“Mercedes was a very short conversation” – Red Bull team principal Christian Horner reveals they had approached Renault, Mercedes, and Ferrari before the creation of Red Bull Powertrains.
After Honda announced they would leave the sport at the end of this season, it left Red Bull and AlphaTauri without an engine supplier from next season onwards. Red Bull then went on to do the most natural thing – approach the existing options.
This week’s episode of #F1BeyondTheGrid is with the ‘man of the moment’ @redbullracing‘s Christian Horner 💪
Horner talks the exciting evolution of @Max33Verstappen, and his team’s bold title ambitions for 2021 🎧
And takes a look back on the Webber vs. Vettel rivalry 👀#F1
— Formula 1 (@F1) June 30, 2021
Team principal Christian Horner has now revealed on the Beyond The Grid podcast that Mercedes were not keen at all to help out their arch-rivals. Interestingly, Ferrari seemed keen but Red Bull did not go ahead with the deal, leading to the creation of what we now know as the Red Bull Powertrains.
“The most natural thing was to have a discussion with the existing suppliers. Mercedes was a very short conversation and Toto [Wolff] obviously wasn’t particularly keen on that one.
“Renault, their aspirations as a team didn’t include supplying a team like Red Bull, and probably the most willing was Ferrari. And we had some exploratory discussions.
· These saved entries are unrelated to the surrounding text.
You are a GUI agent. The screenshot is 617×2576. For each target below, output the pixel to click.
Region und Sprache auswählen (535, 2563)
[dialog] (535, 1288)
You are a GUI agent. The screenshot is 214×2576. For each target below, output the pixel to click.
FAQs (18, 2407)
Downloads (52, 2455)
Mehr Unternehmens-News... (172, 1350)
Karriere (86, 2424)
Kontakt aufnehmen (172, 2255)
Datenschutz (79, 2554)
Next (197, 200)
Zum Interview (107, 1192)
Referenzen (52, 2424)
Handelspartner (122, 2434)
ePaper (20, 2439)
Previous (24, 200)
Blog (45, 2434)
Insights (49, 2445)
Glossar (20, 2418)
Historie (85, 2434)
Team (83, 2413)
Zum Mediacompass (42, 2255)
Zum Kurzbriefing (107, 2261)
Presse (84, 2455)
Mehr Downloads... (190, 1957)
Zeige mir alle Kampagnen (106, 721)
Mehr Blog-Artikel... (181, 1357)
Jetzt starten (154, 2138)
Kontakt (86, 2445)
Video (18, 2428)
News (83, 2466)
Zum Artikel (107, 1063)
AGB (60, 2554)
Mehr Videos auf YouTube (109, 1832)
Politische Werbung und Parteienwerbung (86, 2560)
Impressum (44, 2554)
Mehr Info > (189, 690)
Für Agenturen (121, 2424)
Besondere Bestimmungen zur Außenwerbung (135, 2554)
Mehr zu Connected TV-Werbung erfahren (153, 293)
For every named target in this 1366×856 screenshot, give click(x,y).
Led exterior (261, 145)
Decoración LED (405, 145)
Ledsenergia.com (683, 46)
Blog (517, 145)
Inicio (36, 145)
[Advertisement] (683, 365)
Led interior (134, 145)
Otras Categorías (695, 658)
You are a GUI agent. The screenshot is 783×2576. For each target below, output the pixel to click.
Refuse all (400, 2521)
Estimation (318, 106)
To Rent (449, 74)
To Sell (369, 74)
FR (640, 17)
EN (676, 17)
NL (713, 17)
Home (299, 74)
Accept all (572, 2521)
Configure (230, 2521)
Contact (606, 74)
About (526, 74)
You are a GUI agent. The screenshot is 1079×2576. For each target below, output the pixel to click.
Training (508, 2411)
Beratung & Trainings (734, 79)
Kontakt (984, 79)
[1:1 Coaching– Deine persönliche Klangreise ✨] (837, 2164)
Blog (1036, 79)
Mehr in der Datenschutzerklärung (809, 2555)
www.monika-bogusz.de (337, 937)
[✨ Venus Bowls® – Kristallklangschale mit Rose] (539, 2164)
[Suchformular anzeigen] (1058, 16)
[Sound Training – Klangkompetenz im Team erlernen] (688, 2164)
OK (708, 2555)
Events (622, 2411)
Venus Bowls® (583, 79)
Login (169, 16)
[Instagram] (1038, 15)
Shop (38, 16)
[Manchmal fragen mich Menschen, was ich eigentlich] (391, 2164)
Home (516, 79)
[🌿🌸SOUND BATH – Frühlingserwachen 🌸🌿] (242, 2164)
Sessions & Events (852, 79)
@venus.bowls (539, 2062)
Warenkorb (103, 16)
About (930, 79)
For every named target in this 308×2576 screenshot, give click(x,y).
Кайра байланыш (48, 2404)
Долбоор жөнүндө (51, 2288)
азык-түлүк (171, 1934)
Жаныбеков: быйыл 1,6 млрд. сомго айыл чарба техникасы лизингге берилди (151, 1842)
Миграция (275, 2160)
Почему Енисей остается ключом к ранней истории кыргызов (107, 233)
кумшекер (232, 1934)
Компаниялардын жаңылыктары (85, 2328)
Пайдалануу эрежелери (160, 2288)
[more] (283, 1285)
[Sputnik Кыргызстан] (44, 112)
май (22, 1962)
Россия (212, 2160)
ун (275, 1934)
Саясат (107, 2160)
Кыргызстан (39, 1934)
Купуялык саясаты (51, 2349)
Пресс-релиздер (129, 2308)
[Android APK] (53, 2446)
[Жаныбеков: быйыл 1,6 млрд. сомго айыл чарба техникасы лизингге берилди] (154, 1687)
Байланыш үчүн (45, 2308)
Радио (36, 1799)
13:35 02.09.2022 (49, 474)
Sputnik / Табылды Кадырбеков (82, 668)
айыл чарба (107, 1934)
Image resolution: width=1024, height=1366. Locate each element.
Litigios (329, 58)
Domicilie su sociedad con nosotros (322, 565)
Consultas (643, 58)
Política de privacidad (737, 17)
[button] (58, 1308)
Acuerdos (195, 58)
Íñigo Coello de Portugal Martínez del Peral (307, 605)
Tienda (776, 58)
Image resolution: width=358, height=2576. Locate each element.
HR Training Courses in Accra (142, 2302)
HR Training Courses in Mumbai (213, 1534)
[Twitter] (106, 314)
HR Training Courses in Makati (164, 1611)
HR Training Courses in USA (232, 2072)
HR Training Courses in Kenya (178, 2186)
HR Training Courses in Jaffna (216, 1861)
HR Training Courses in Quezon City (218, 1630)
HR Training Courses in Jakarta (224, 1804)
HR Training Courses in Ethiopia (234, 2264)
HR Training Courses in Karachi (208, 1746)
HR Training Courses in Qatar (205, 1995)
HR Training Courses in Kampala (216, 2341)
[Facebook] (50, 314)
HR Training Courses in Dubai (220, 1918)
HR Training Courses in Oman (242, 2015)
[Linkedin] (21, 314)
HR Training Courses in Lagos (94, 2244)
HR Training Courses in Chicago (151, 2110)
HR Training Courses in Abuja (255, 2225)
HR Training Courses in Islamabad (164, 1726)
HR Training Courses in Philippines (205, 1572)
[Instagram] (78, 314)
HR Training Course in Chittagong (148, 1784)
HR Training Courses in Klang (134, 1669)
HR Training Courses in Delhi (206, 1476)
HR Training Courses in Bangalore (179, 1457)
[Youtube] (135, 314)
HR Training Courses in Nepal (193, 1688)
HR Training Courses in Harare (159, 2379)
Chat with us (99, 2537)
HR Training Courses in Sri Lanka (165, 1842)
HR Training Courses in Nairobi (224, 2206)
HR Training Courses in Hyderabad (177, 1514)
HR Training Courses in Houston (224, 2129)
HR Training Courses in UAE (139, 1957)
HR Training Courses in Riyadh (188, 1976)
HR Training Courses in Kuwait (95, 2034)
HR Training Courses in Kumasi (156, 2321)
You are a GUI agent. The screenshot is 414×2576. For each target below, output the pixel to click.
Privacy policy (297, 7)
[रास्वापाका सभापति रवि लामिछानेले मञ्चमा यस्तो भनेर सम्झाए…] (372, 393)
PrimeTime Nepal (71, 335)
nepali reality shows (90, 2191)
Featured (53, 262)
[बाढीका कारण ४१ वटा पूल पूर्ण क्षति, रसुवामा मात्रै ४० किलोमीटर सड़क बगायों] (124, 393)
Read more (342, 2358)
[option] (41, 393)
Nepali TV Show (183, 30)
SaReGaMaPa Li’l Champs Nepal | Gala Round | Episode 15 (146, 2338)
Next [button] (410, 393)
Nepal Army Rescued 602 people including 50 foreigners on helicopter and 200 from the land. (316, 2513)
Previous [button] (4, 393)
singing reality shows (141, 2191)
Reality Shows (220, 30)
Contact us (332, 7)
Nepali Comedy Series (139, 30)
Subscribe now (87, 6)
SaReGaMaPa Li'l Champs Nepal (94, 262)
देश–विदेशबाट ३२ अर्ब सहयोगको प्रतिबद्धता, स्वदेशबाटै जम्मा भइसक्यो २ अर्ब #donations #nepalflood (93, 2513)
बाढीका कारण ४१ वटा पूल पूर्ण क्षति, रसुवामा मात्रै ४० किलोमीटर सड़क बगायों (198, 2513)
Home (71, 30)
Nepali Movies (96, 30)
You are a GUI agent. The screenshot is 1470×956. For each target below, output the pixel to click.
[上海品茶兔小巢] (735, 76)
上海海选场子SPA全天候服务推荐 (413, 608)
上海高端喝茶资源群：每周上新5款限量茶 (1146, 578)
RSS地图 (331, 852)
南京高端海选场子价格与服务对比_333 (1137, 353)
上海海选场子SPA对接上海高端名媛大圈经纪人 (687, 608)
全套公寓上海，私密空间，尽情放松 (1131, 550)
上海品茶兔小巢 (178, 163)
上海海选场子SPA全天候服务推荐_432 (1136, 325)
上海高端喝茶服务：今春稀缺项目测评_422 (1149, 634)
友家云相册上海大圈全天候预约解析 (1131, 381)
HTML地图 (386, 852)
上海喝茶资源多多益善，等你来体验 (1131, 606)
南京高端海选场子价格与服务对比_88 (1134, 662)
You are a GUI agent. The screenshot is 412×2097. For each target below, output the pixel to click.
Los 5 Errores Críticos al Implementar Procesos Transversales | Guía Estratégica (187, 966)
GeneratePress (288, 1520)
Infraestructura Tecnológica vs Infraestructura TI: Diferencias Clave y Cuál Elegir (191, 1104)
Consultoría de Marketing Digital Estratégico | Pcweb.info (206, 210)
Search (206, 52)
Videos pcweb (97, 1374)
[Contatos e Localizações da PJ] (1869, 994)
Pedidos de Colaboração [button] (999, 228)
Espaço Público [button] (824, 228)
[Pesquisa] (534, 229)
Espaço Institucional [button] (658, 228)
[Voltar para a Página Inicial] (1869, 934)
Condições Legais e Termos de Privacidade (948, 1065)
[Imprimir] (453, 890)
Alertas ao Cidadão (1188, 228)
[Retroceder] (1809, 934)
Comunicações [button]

“But to be a customer, so to have to accept all the integration, particularly with the new regulations coming, would be a massively hard pill to swallow, so that’s when we started to explore the possibility of ‘okay, how do we take on this challenge in a Red Bull manner and see if we can put a deal together with Honda in the foreseeable future?’
“It’s a big step, it’s a bold step, to take control of our own destiny as an engine supplier and bring the whole lot under one roof in Milton Keynes. It would make us the only team other than Ferrari to have the whole lot within one facility.”